» DATA EXCERPTS
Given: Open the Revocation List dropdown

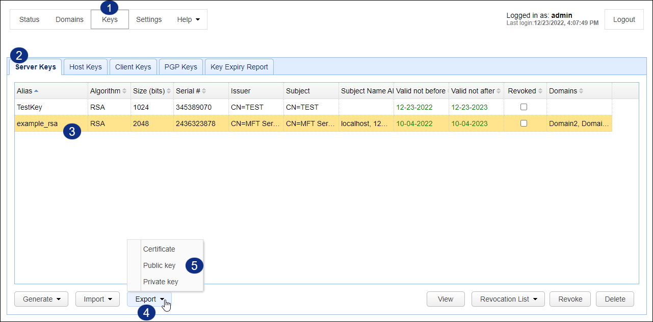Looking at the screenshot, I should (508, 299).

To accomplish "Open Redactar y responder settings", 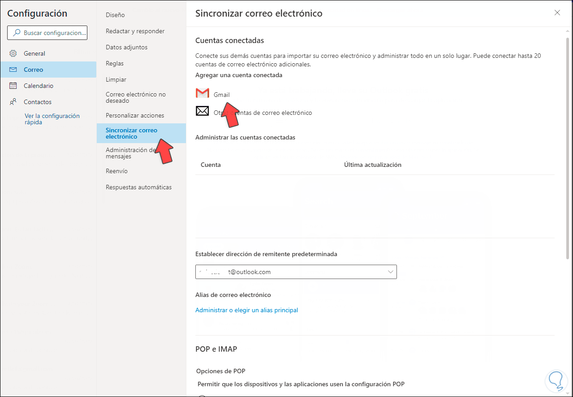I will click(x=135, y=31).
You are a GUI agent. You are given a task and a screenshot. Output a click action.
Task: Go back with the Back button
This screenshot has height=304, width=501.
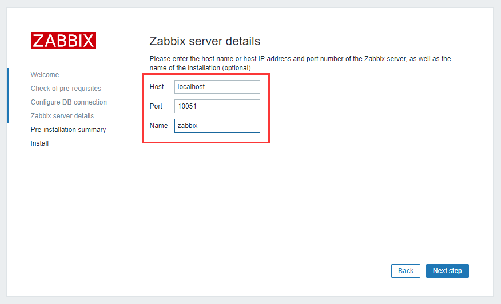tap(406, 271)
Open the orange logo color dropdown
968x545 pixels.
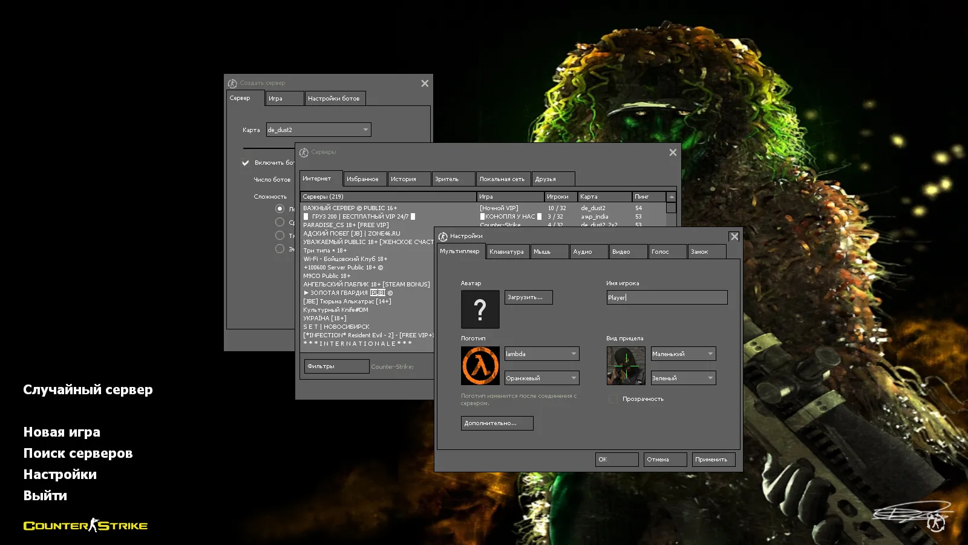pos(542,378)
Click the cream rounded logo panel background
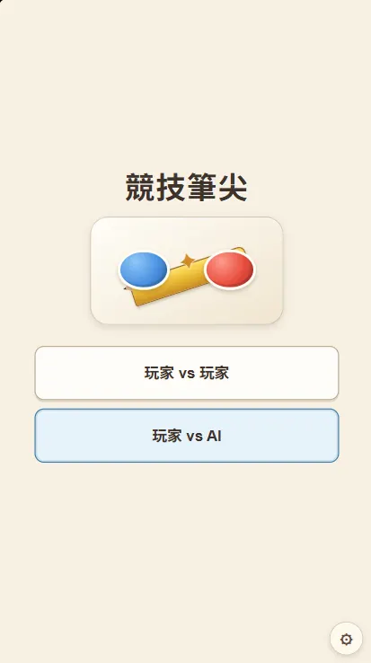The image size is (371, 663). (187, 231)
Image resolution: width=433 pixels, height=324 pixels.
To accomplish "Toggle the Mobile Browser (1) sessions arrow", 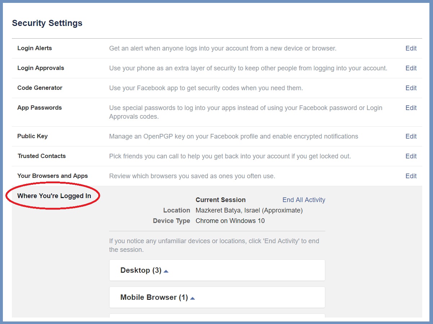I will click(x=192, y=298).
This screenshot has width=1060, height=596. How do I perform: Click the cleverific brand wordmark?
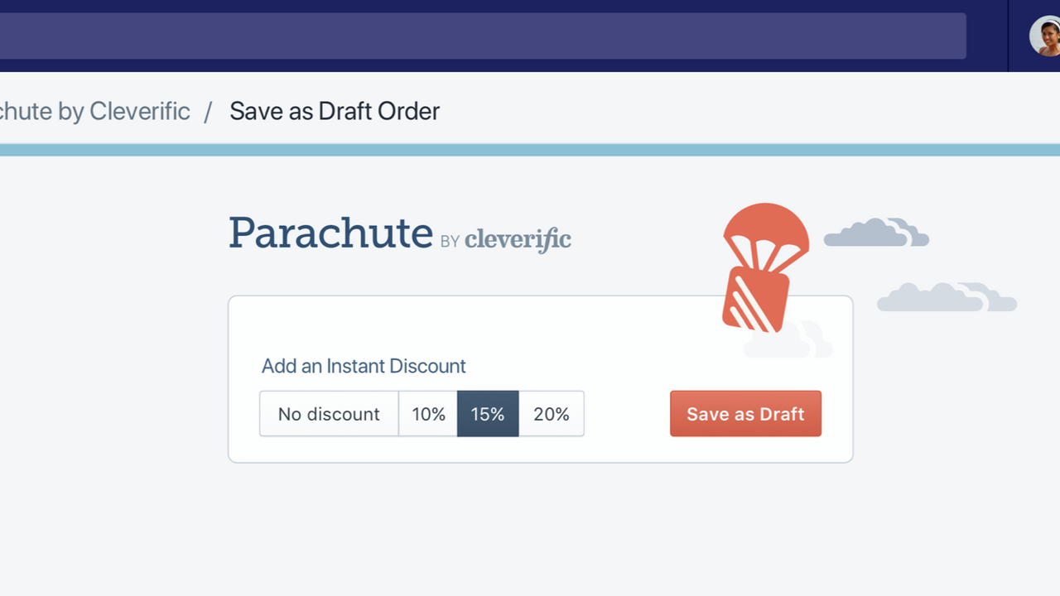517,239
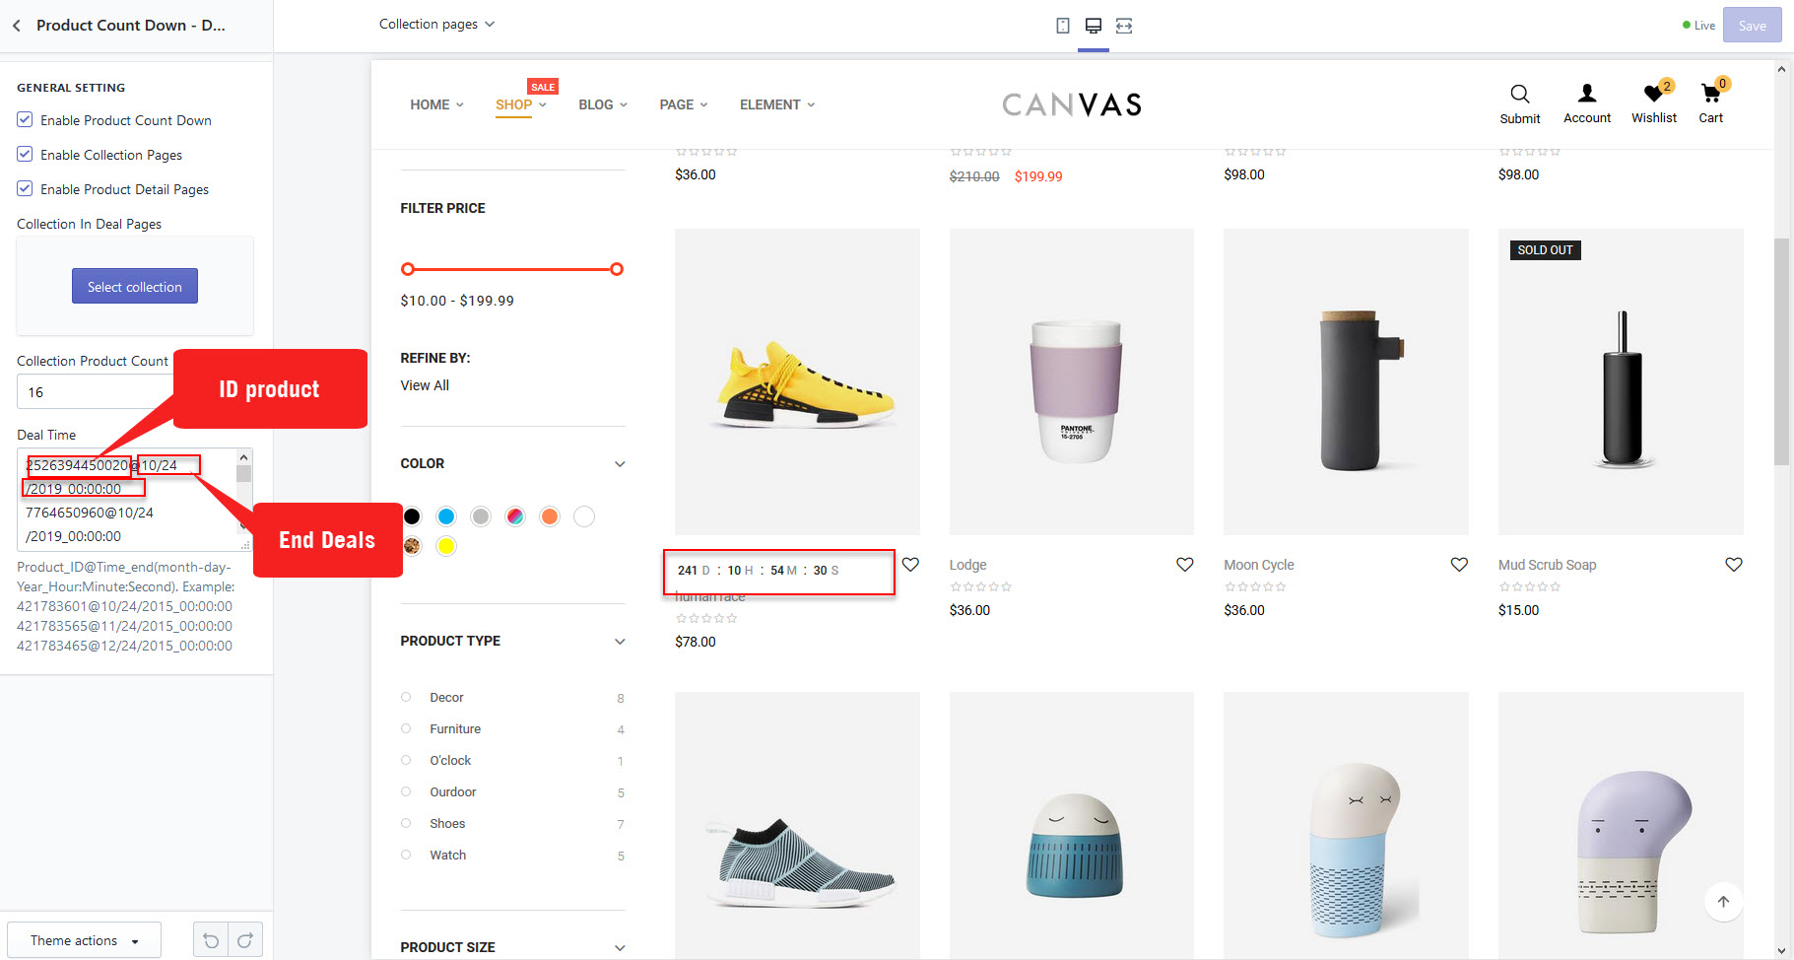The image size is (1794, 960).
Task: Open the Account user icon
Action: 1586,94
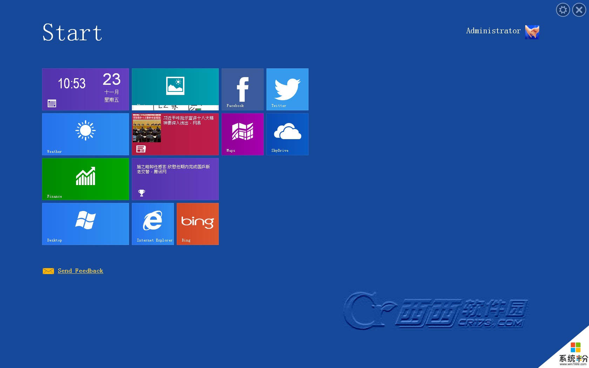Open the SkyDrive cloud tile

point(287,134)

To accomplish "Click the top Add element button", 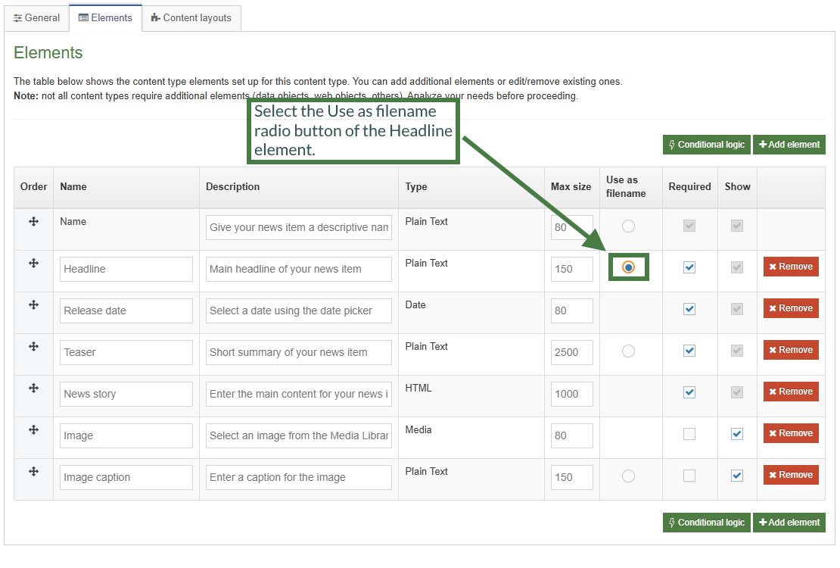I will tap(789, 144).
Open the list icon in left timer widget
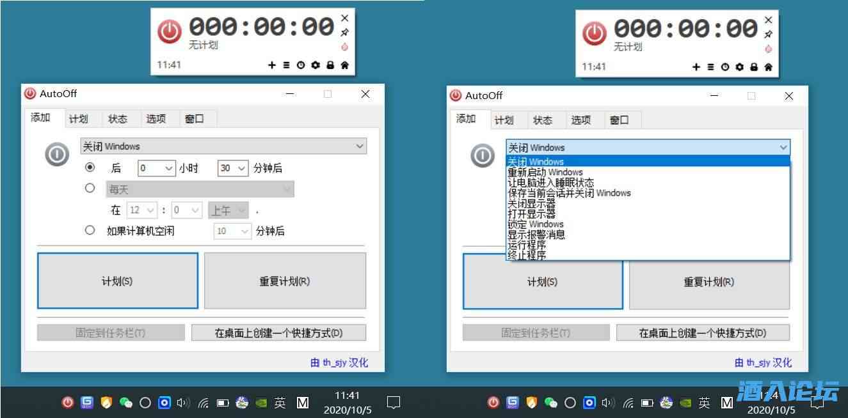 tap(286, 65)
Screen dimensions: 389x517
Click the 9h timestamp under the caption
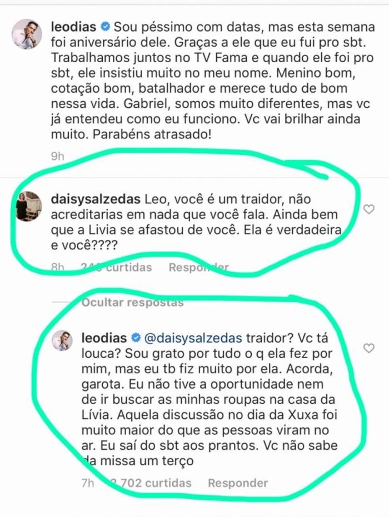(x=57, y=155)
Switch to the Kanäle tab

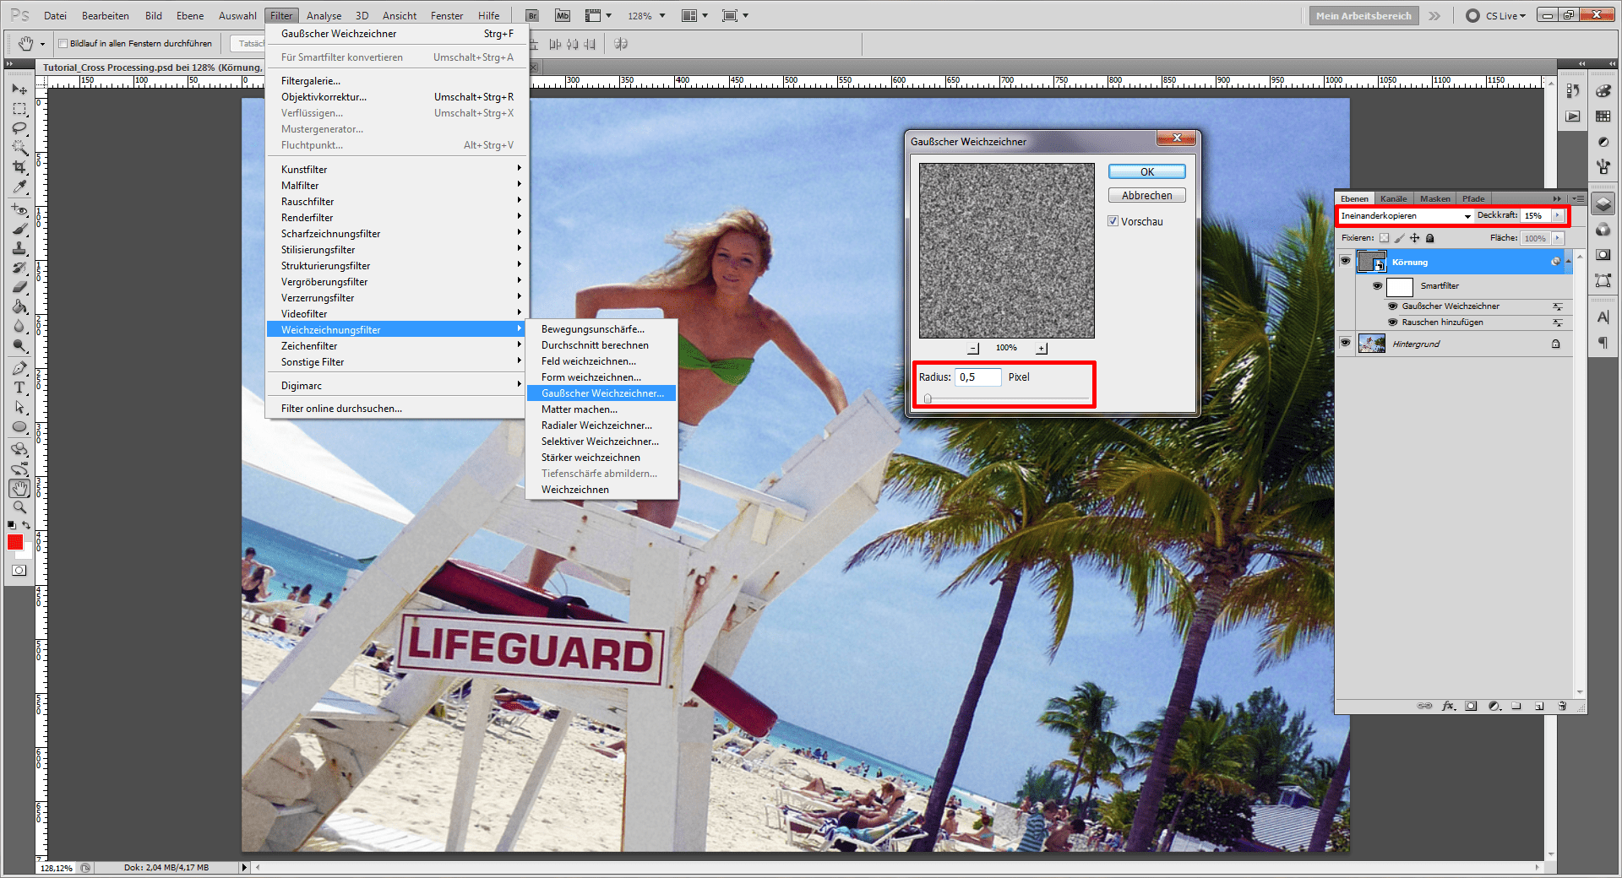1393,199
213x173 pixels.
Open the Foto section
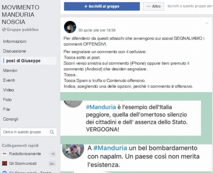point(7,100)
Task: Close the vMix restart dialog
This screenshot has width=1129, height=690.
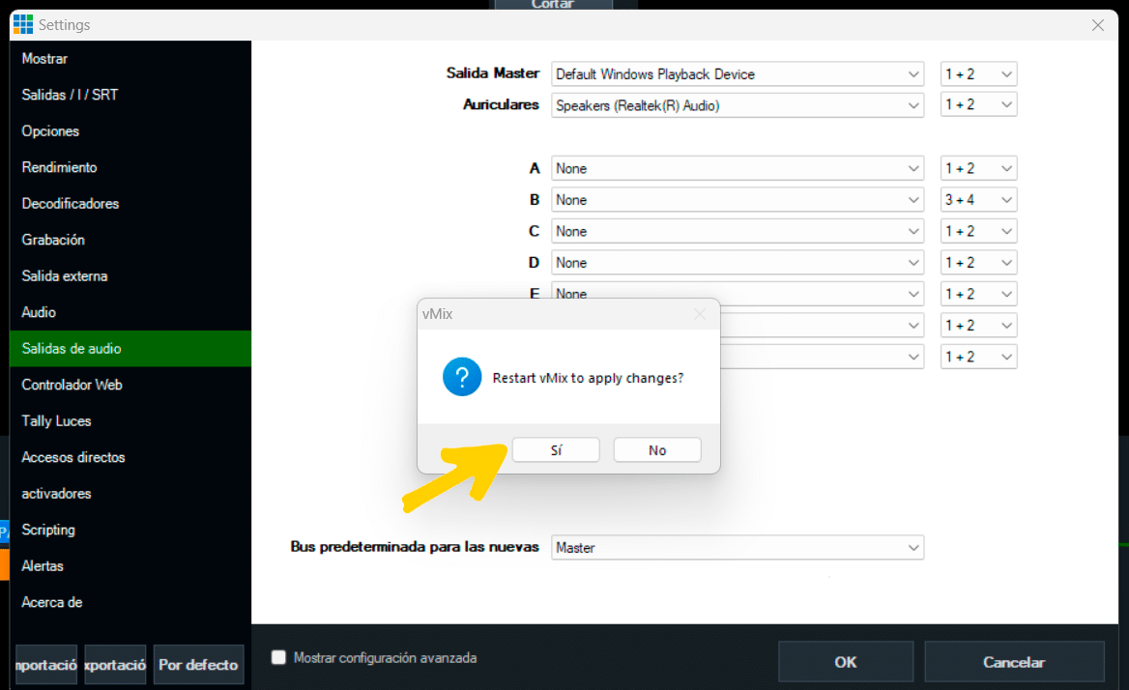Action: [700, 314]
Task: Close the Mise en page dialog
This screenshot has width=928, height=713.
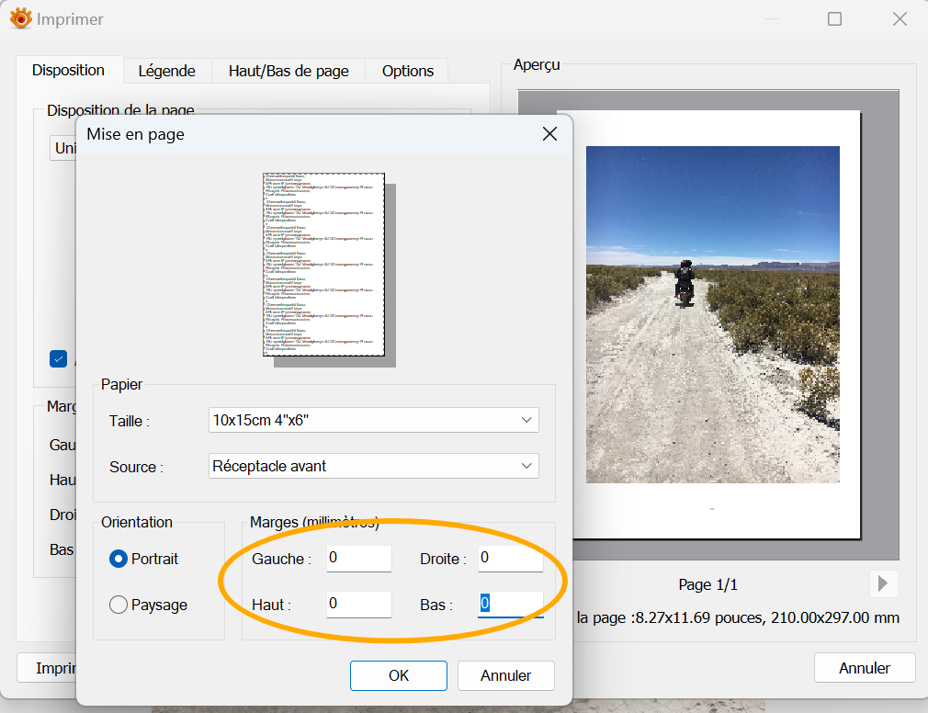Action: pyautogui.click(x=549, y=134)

» WORK TO COMPLETE
Copy each line of the data that contains the word "Close", leaving the other lines out.

» EXERCISE RESPONSE
Task: Close the vMix restart dialog
Task: Close the Mise en page dialog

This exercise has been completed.